Pixel coordinate grounding data:
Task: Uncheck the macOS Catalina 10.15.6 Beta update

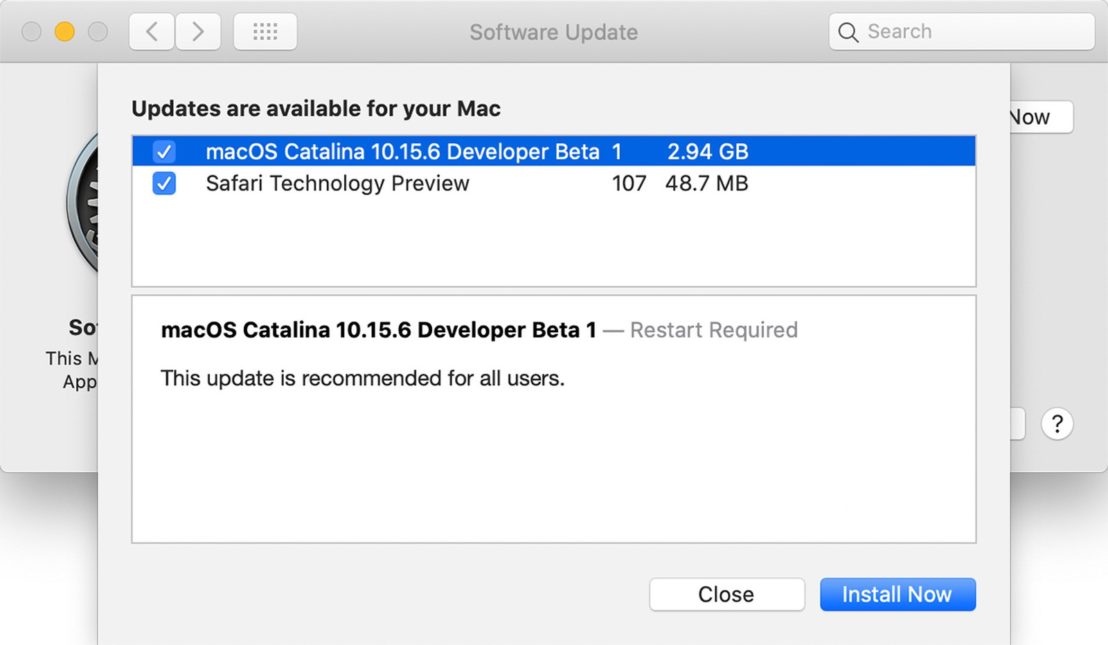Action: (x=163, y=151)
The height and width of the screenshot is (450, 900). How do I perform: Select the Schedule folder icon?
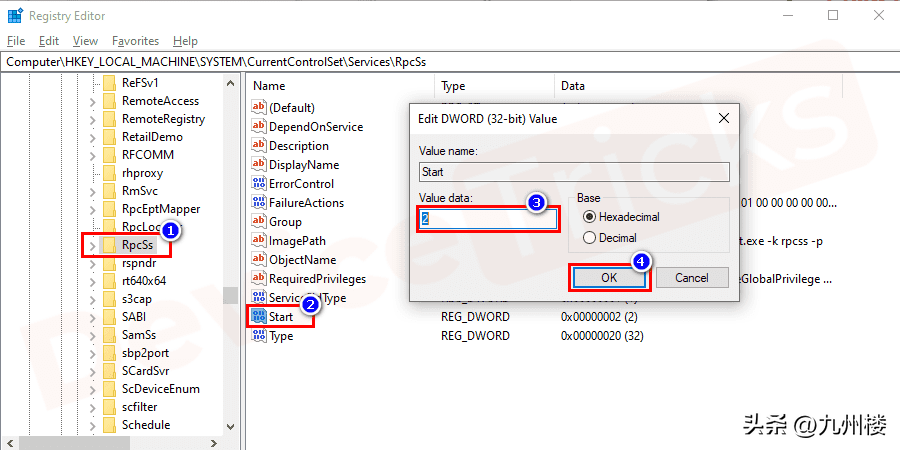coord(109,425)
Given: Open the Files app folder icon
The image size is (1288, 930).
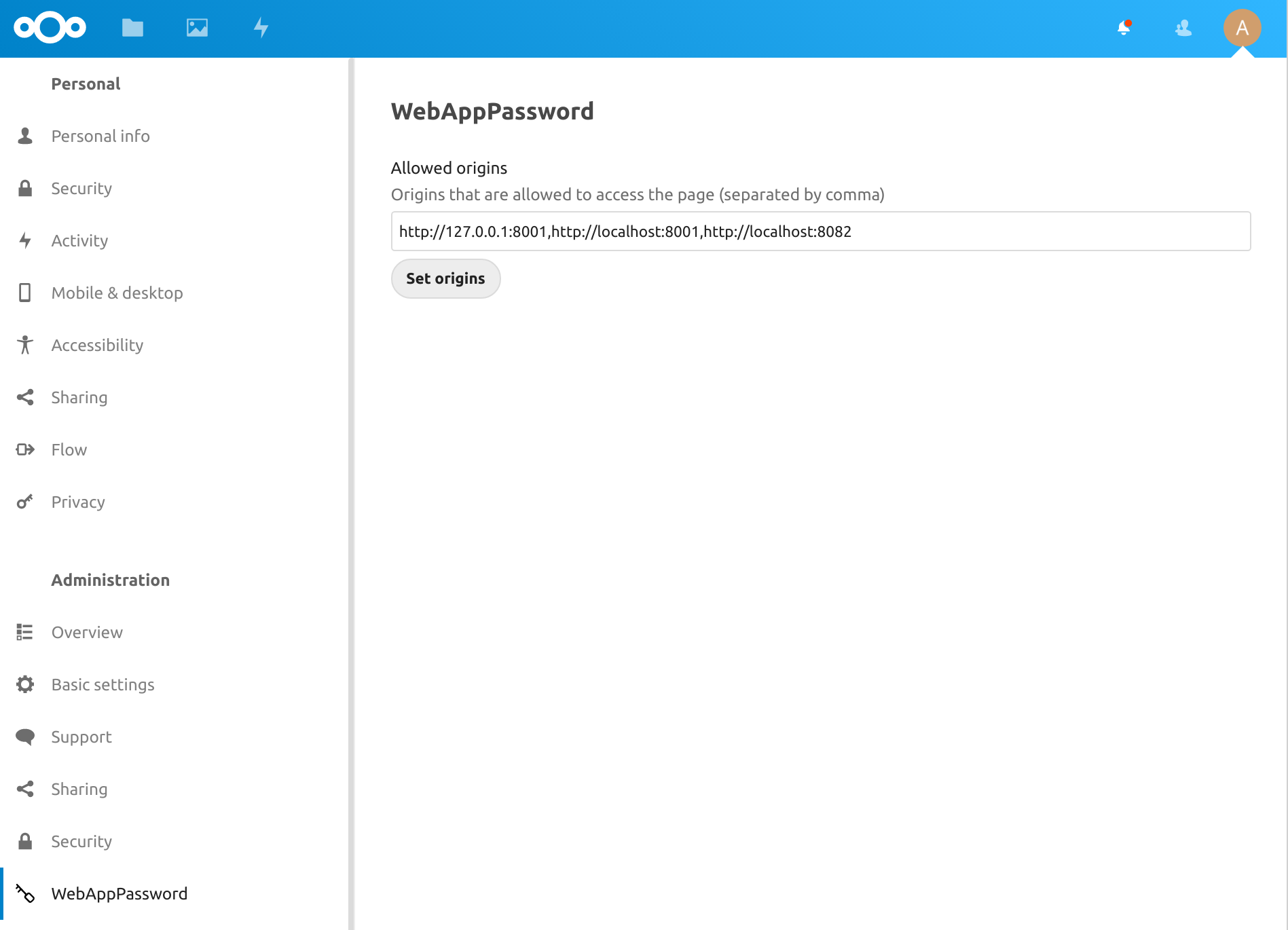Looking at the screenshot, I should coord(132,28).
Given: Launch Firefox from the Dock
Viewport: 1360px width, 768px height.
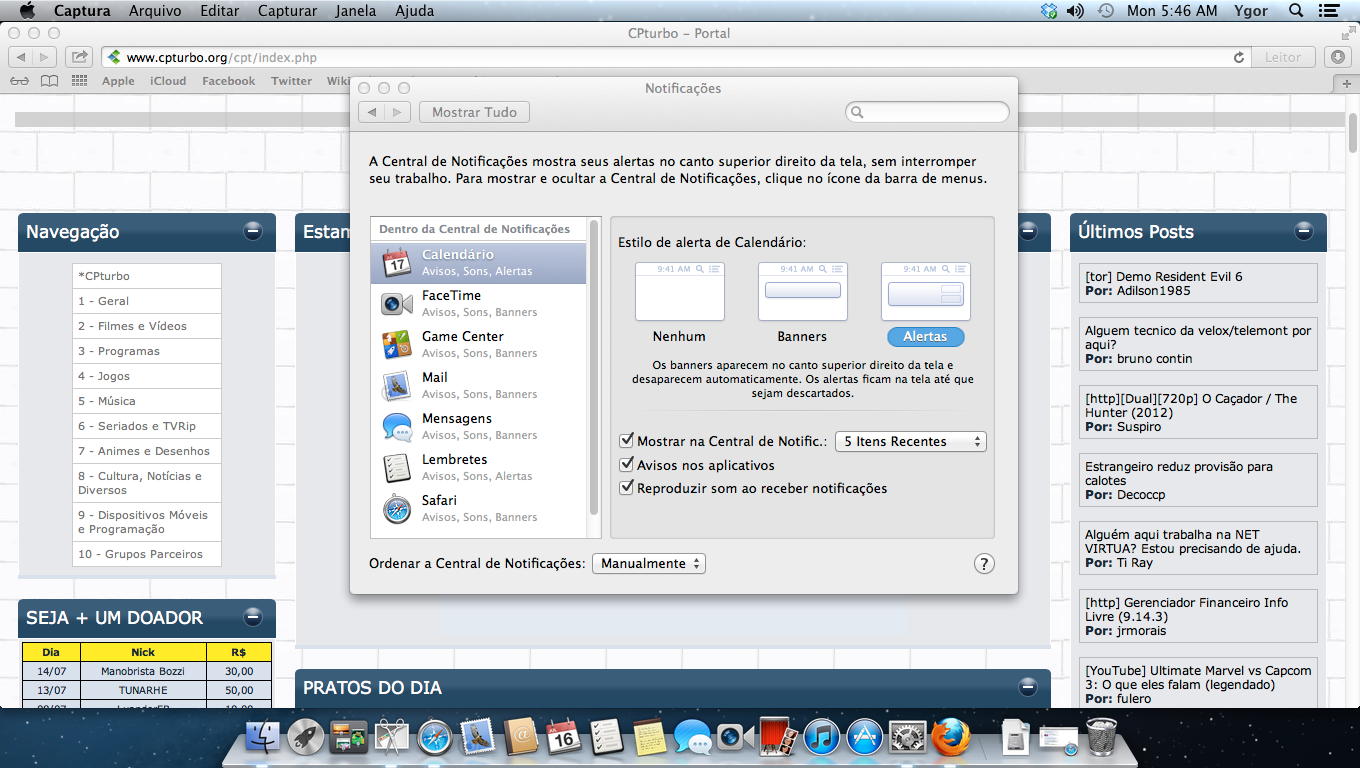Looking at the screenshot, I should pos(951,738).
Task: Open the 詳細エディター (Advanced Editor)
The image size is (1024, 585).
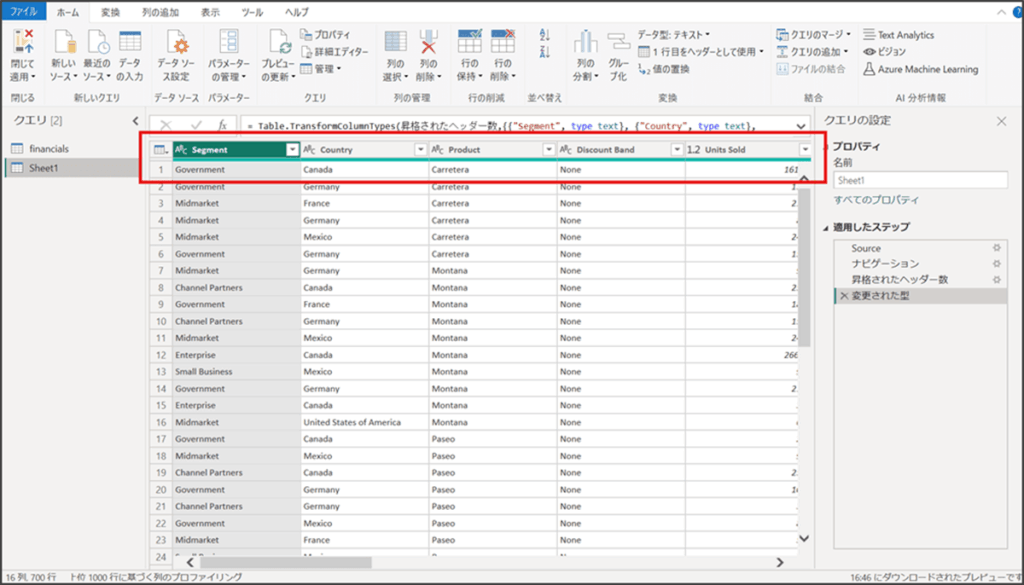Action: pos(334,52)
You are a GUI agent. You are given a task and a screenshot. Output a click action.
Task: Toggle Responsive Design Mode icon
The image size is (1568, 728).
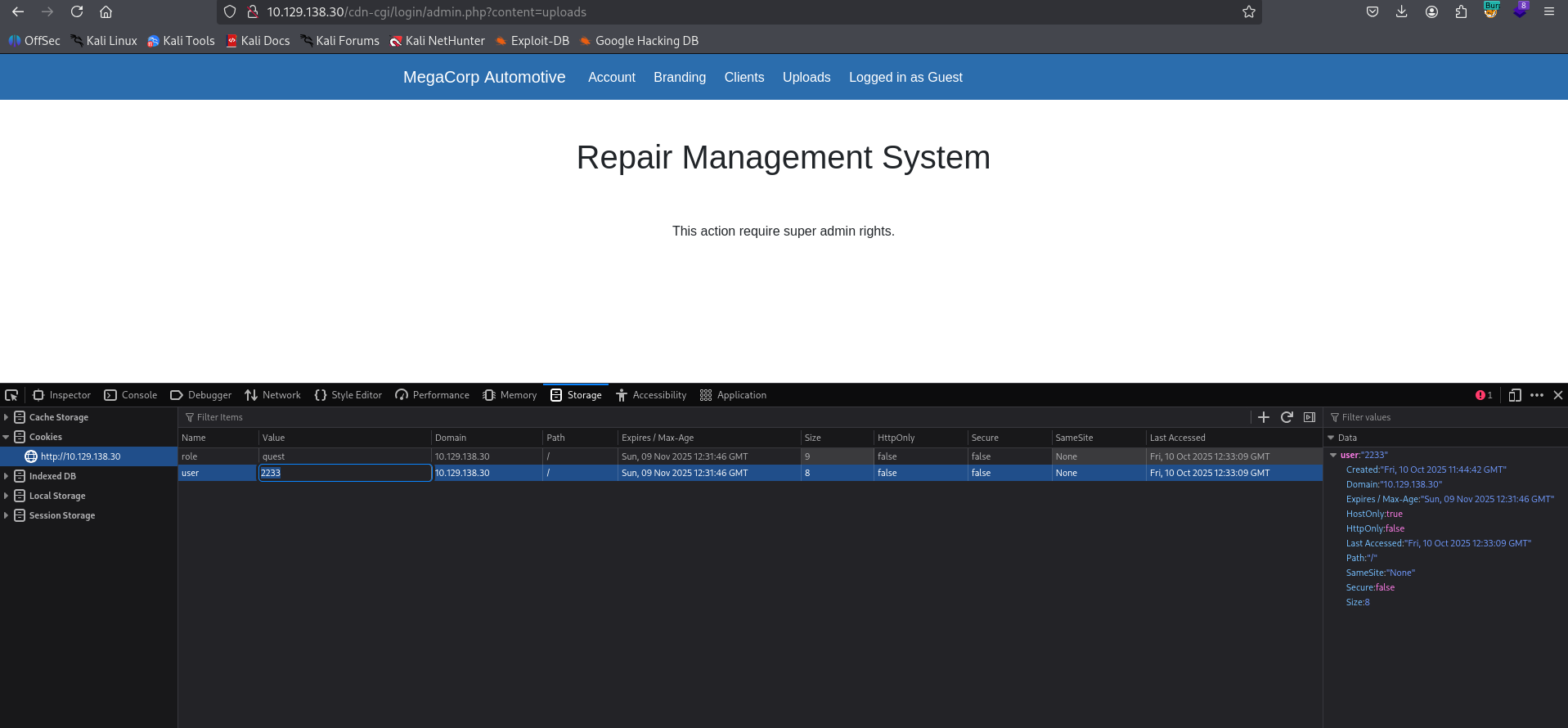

◆ **EXERCISE**
Each line from the one containing "Task: Toggle Responsive Design Mode icon" down to the final line of the records above must be reproduced exactly; no pictures go into the copy.

◆ **EXERCISE RESPONSE**
Task: Toggle Responsive Design Mode icon
The image size is (1568, 728).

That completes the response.